Когда Перов садился в автобус, его решимость обрубить все концы и уехать подальше из этого края уже поубавилась. Но ведь так просто никакой маховик остановить невозможно. «И что это за жизнь, когда тебя тянут в разные стороны? – говорил он себе. – Надо ведь самому быть капитаном судьбы и принимать решение, стоя за штурвалом своего корабля». Да и не мог он запросто выкинуть приглашение из Санкт-Петербурга, которого ждал так долго.
Петр Петрович подошел к автобусу, пряча от ветра лицо. Показал паспорт. Водитель сказал, что сумку нужно убрать в багажное отделение. Перов спорить не стал и опять вышел из все еще не закрытых дверей. И тут как назло непонятно откуда перед автобусом нарисовался Андреич. Его только сейчас не хватало, раздраженно подумал Перов, когда уже положил сумку в багажное отделение и собирался возвращаться в салон.

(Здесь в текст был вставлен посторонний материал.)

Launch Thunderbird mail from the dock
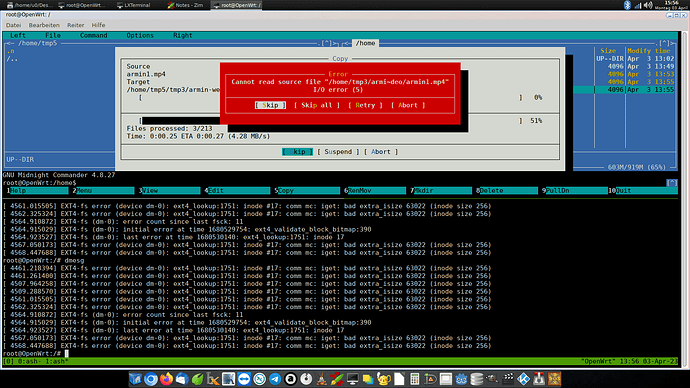 182,379
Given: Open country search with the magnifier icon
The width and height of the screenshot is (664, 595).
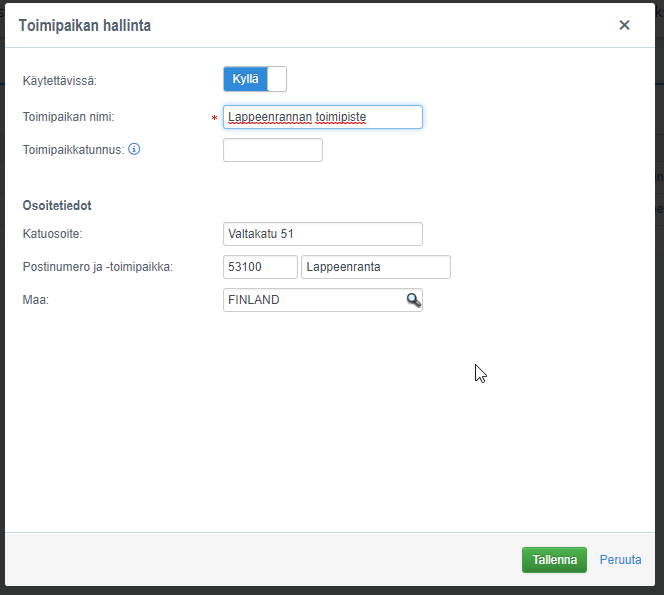Looking at the screenshot, I should click(x=412, y=300).
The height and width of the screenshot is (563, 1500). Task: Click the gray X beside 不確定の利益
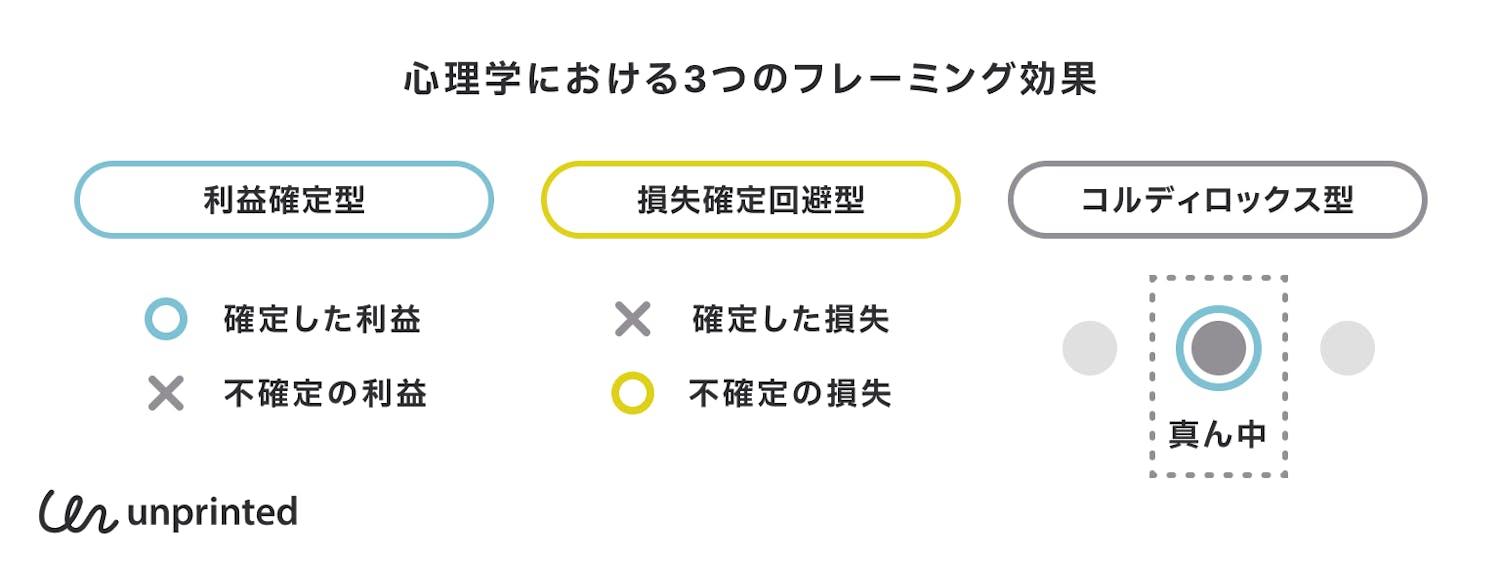click(166, 394)
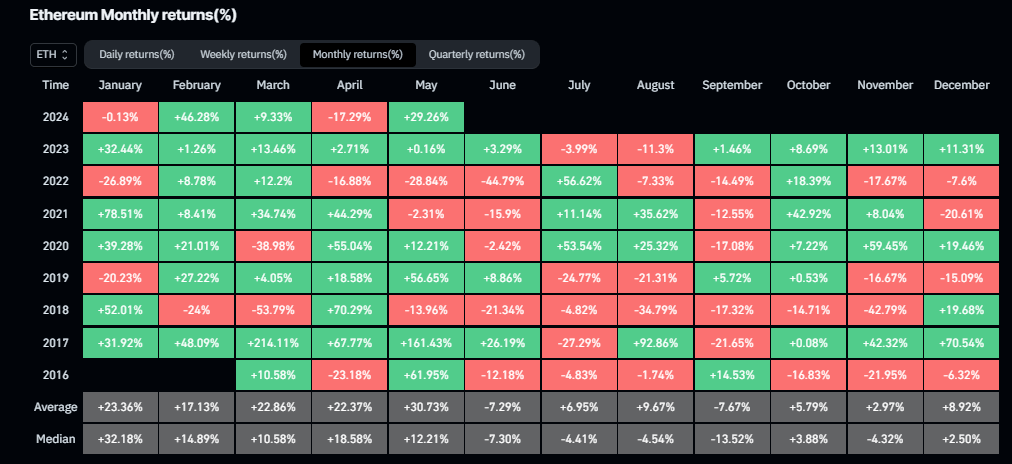Screen dimensions: 1012x464
Task: Click the 2024 row label
Action: (56, 116)
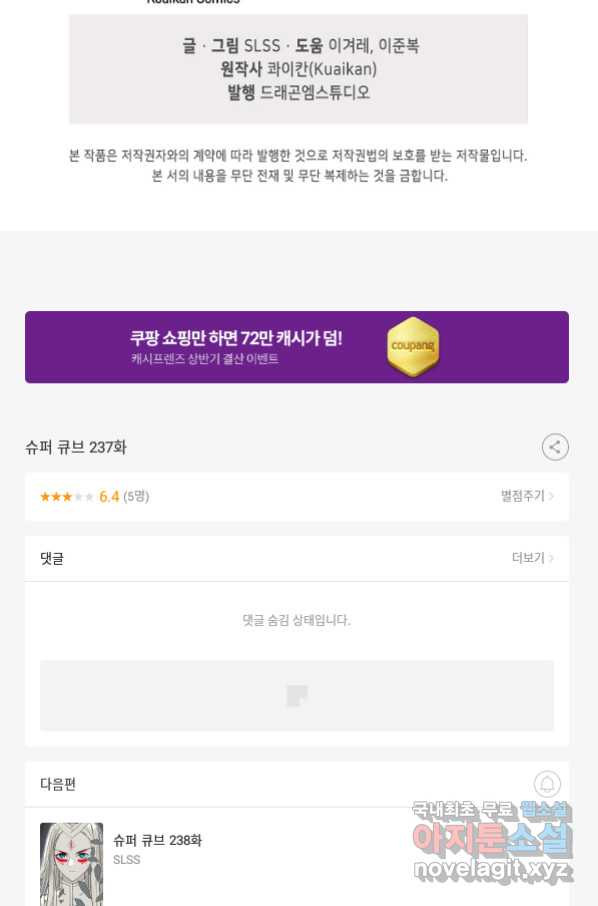Click the SLSS author name under 238화
This screenshot has height=906, width=598.
127,860
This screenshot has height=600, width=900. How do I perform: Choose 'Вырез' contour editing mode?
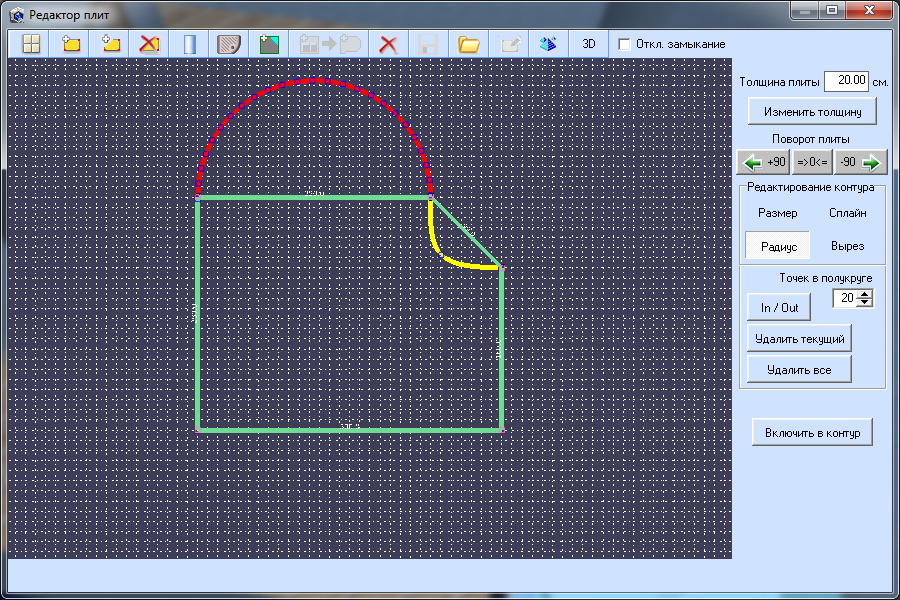point(847,246)
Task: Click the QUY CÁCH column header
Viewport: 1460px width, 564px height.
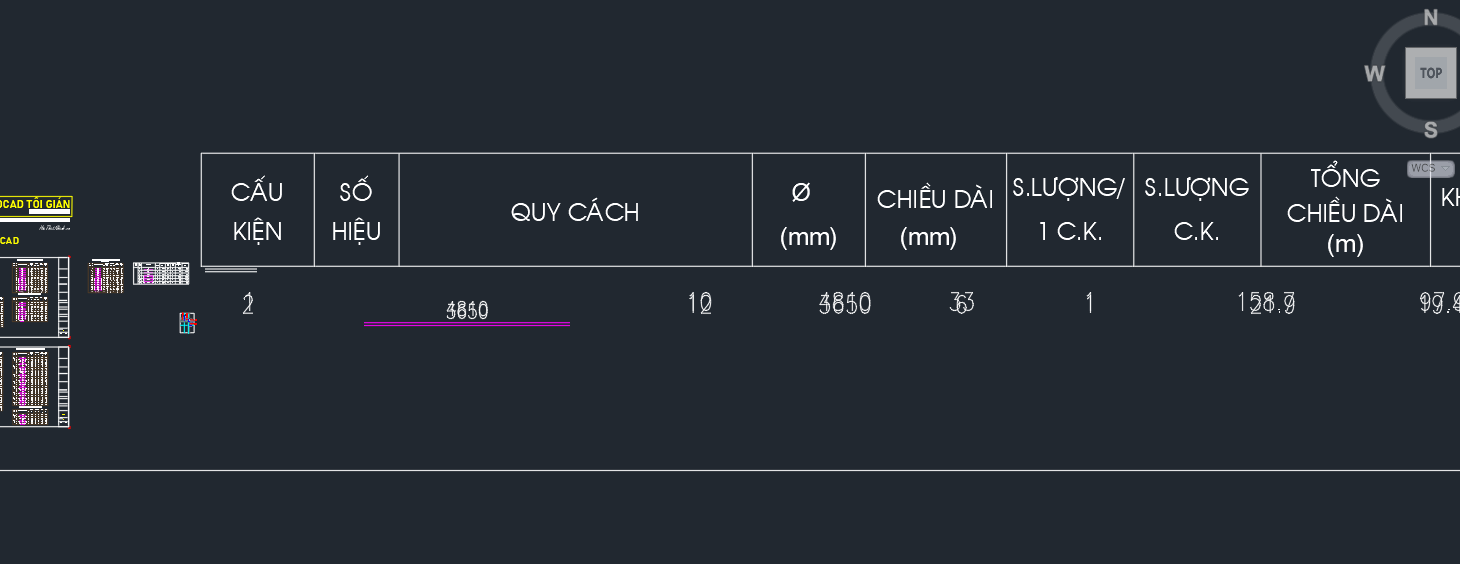Action: click(576, 210)
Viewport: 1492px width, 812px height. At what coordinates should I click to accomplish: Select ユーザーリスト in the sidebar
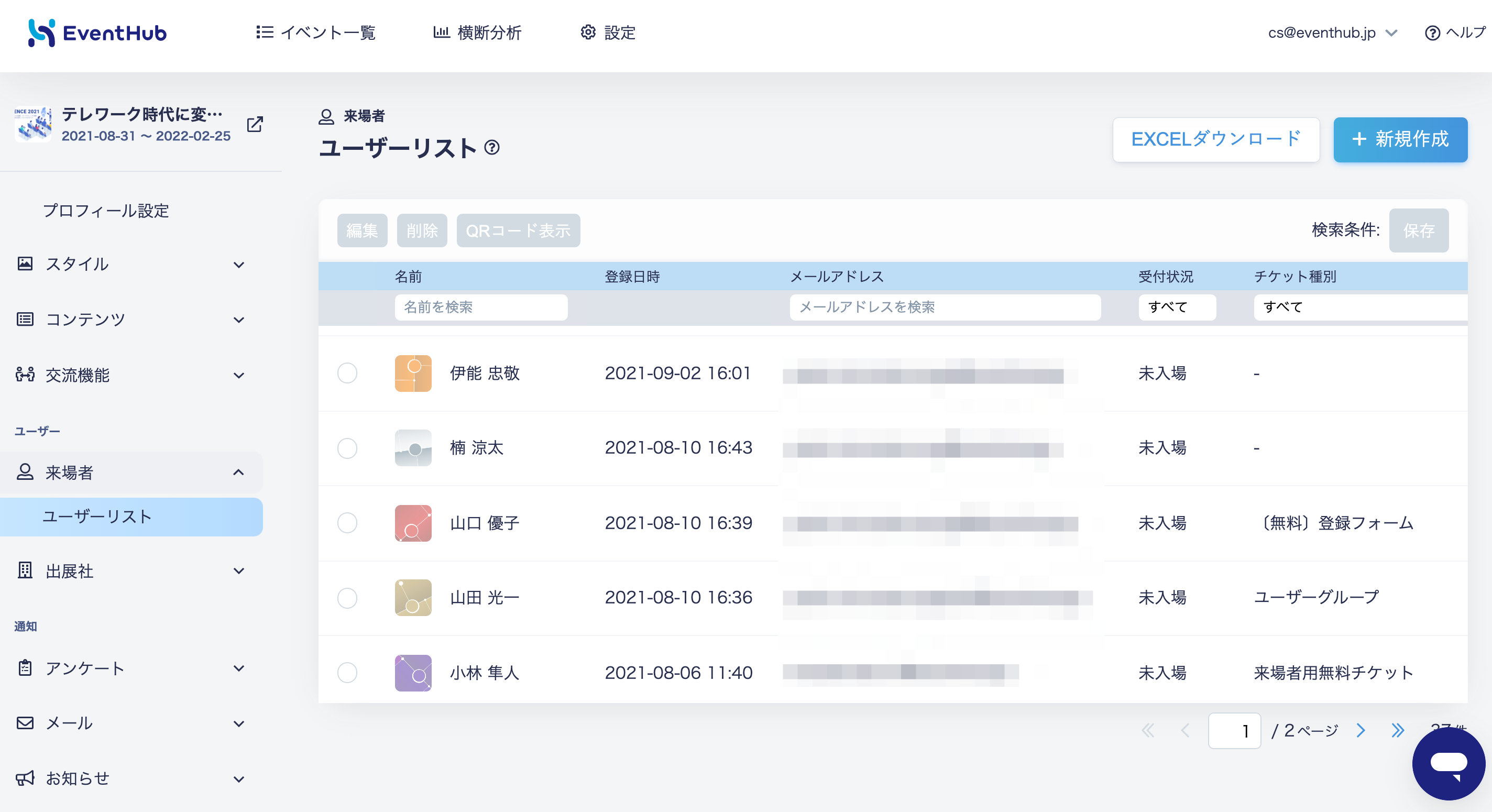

– Был в поселке, – сказал с прищуром смотритель маяка. – Зашел на почту. А они там какое-то письмо отыскали. Для тебя. Оно у них уже пару недель лежит. Они его сначала потеряли, а вот теперь нашли…
Старик полез во внутренний карман. Пока он копался за пазухой, Перов смотрел на него и все не мог понять: знает ли Андреич, что он насовсем уезжает, а если нет, то стоит ли об этом сказать? А если знает, то почему не говорит про отъезд, а занят каким-то письмом, которое не может найти у себя в карманах?
Все это точно не входило в планы Перова. У него появилось чувство, будто кругом сговорились как можно дольше оттягивать момент, когда он сможет забыть этот убогий поселок.
Но смотритель, похоже, ни о чем таком даже не думал. И настроений Перова не видел или делал вид, что не видит. Не торопясь и не поднимая взгляд на Перова, он наконец-то нашел то, что ему было нужно.